Usar perspectivas multidisciplinares
Un ejemplo de este desequilibrio lo ofrecen los estudios sobre la malaria, que, según varias investigaciones, se ve impulsada por la pérdida de bosques, aunque no necesariamente de forma única y lineal. “Sólo un 9 % de los estudios sobre bosques y paludismo se realizaron en África, a pesar de que el 95 % de la carga de la enfermedad y el 96 % de las muertes por paludismo se producen en África”, explica Amy Ickowitz, científica del CIFOR-ICRAF que participó en el estudio.
Los autores sostienen que los estudios futuros deben ir más allá en la investigación de las repercusiones para las personas y las poblaciones. “Muchas investigaciones solo se fijan en los resultados intermedios, sin llegar a ver cuál es el impacto final sobre la salud humana y las sociedades”, explica Ickowitz. “Así, por ejemplo, hay estudios sobre cómo afectan los bosques a las garrapatas infectadas por Lyme en las poblaciones de ciervos, pero muchos de ellos no continúan para averiguar qué significa eso para las enfermedades humanas. Se quedan ahí”.
Esto se debe a la falta de multidisciplinariedad en los equipos de investigación. “Por ejemplo, puede haber un estudio realizado por ecologistas que vigilan las poblaciones animales en busca de enfermedades o controlan los mosquitos en busca de infecciones parasitarias, pero si hubieran trabajado en equipos multidisciplinares, por ejemplo, con epidemiólogos o economistas, podrían haber dado un paso más para ver cuál es el impacto de estas infecciones en las poblaciones humanas y cuáles son los costes para la sociedad”.

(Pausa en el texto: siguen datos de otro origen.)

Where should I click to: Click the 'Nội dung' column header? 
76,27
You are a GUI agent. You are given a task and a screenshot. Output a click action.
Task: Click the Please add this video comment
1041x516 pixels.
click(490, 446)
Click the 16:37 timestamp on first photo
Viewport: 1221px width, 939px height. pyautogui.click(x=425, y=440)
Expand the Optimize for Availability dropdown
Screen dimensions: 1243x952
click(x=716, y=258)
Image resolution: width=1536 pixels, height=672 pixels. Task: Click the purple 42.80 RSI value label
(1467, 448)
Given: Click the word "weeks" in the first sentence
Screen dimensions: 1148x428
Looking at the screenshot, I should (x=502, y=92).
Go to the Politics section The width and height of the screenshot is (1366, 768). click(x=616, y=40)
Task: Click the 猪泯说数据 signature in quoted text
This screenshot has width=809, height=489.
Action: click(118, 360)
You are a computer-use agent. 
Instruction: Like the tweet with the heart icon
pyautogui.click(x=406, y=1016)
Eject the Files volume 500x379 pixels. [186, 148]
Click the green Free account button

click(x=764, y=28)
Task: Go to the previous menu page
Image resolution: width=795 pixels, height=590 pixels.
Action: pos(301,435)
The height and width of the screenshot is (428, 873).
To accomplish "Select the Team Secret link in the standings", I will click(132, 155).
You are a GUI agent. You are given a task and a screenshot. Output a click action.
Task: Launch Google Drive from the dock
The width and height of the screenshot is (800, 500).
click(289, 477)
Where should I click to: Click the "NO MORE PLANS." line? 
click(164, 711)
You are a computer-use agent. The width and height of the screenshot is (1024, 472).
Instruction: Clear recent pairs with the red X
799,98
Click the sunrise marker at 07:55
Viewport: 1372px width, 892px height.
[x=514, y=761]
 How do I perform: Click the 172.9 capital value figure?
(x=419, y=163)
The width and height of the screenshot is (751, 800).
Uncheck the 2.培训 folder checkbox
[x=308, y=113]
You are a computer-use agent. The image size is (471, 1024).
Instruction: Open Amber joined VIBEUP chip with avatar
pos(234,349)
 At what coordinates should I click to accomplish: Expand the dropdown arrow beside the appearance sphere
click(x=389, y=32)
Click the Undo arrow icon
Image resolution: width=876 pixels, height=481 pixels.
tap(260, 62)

Los investigadores conjeturaron que un mapeo formal de los riesgos podría ayudar a identificar problemas poco investigados y orientar más investigaciones futuras hacia las zonas de mayor riesgo. “Los estudios deberían centrarse en los principales problemas sanitarios que afectan a más personas en sus regiones, o en los que tienen repercusiones más graves en la salud”, afirma Rosenstock. “Puede que no sean los mismos: por ejemplo, el ébola es muy mortífero, pero no afecta a tanta gente como la malaria. Es importante aprender más sobre las relaciones entre ambos tipos de enfermedades y el uso del suelo”.
Según los autores, esta orientación exigirá una mayor colaboración entre disciplinas, más investigación sobre vías desatendidas y poblaciones humanas infrarrepresentadas, y vínculos claros con medidas directas de la salud humana. “Ahora que comprendemos mejor que nunca que el entorno natural y la salud pública están entrelazados”, concluyen, “no explorar estos vínculos utilizando perspectivas multidisciplinares sería como ignorar el bosque por solo estar concentrado en el árbol”.